> 本文

==============================

プレコンセプションケア講演会~若い世代からの健康づくり~
令和7年7月12日(土)
新井総合コミュニティセンター 大会議室にて
医療法人社団栄賢会 梅ヶ丘産婦人科ARTセンター センタ長の齊藤先生を講師に
妙高市主催のプレコンセプション講演会が行われました。
第1部 「妊娠適齢期とプレコンセプションケア」14:00~15:30
第2部 「プレコンセプションケアの必要性と人口減少に対する戦略」16:00~17:30

第1部「妊娠適齢期とプレコンセプションケア」
0.ヒトの生殖
1.妊娠・出産の適齢期の啓発の必要性
2.妊娠・出産に適した時期
3.不妊治療
4.プレコンセプションケア
~齊藤先生のお話の抜粋~
・妊娠しやすさの知識を早いうちに知る事でライフスパンを自分で考え、行動につながる。
・若い女性の健康課題となっている「やせ」

==============================

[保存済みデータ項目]
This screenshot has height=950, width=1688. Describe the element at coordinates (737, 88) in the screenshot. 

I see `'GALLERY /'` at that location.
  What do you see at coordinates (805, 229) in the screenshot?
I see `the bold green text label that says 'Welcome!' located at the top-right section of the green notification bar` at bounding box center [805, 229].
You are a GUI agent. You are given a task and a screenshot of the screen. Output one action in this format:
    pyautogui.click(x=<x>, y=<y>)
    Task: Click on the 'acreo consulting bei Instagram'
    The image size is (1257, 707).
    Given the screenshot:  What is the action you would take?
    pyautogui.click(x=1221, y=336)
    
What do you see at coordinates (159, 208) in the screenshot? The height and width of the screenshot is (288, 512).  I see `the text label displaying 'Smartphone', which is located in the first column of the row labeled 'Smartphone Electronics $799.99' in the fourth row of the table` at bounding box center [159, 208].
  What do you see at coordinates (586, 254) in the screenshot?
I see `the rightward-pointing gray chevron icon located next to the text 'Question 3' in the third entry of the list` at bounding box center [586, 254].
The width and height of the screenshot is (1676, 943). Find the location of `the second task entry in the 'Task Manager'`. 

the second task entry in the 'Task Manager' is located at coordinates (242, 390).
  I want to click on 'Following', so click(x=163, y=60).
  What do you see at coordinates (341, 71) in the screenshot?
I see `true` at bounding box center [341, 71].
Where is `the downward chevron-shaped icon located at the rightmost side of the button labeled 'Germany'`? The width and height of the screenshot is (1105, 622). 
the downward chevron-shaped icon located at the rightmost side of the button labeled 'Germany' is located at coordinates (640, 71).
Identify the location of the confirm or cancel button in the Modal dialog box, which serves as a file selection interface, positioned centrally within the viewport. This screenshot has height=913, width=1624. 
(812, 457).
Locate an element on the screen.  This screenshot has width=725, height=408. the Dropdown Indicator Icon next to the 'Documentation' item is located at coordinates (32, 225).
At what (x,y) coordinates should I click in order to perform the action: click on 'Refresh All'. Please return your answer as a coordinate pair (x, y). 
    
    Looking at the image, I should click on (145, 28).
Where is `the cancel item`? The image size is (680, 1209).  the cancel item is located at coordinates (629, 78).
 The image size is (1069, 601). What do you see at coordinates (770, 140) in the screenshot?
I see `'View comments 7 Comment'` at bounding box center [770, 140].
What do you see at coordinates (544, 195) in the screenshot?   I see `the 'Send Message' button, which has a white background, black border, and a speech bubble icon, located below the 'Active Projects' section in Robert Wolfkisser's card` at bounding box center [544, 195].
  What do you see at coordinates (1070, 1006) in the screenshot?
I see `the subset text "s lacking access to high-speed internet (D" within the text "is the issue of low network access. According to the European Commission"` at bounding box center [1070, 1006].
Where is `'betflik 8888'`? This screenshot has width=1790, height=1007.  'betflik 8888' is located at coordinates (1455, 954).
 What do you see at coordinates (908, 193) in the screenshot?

==============================

> 作業内容
本文を2文で要約せよ。 解答の根拠は本文のみとする。

> 解答
令和7年7月12日(土)、新井総合コミュニティセンター大会議室において、医療法人社団栄賢会梅ヶ丘産婦人科ARTセンターのセンタ長である齊藤先生を講師とし、妙高市主催のプレコンセプション講演会が開催された。講演は第1部「妊娠適齢期とプレコンセプションケア」と第2部「プレコンセプションケアの必要性と人口減少に対する戦略」で構成され、話の抜粋としては、妊娠しやすさの知識を早いうちに知ることがライフスパンを自ら考え行動することにつながる点と、若い女性の健康課題である「やせ」が挙げられている。